[Start of Attachment]
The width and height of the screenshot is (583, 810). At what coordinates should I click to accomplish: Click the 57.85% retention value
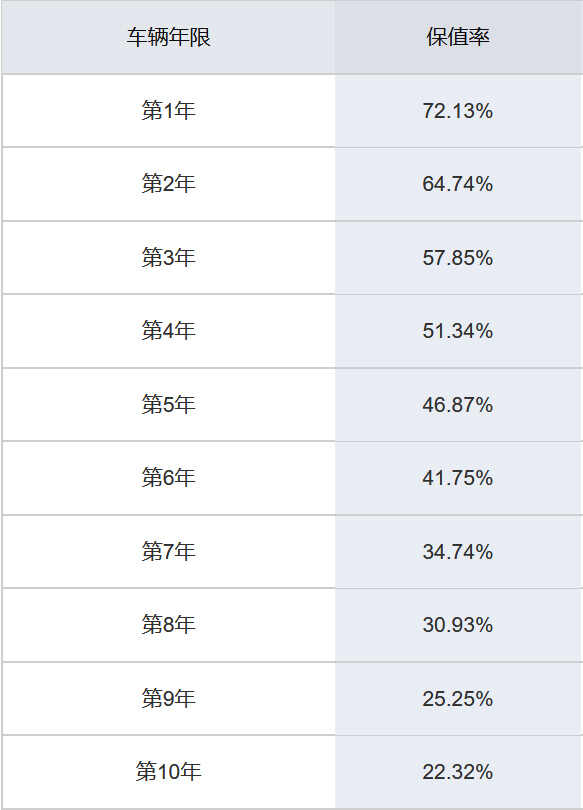click(x=458, y=257)
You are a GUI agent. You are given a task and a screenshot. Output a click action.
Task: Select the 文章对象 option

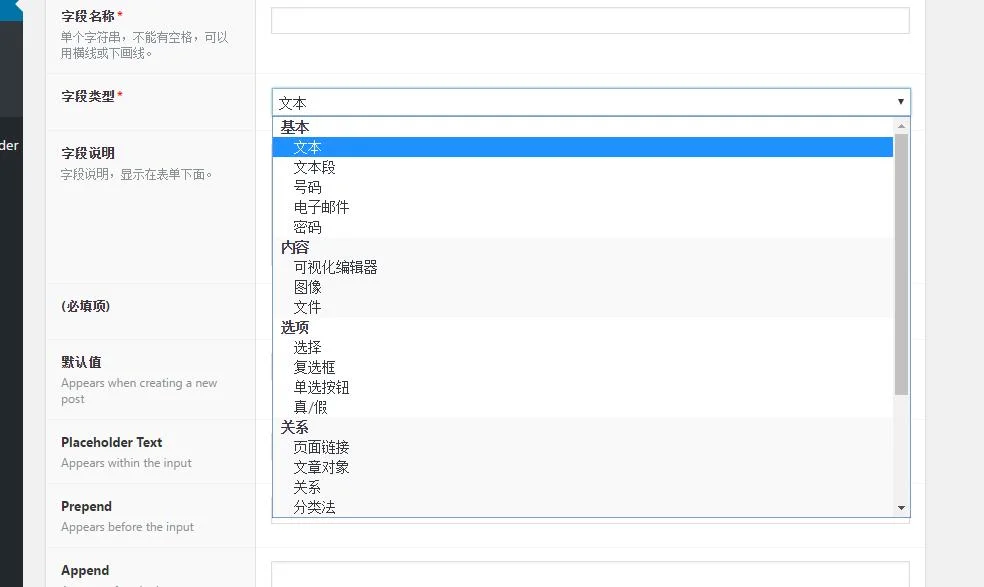click(x=322, y=467)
[End of Attachment]
What you are asked to do -
When you come to the line containing "You are a GUI" in the records above, repeat that line and all lines after it exactly, but not the pictures.

Completed exercise -
You are a GUI agent. You are given a task and a screenshot. Output a click action.
Task: Select the 文章对象 option

click(x=322, y=467)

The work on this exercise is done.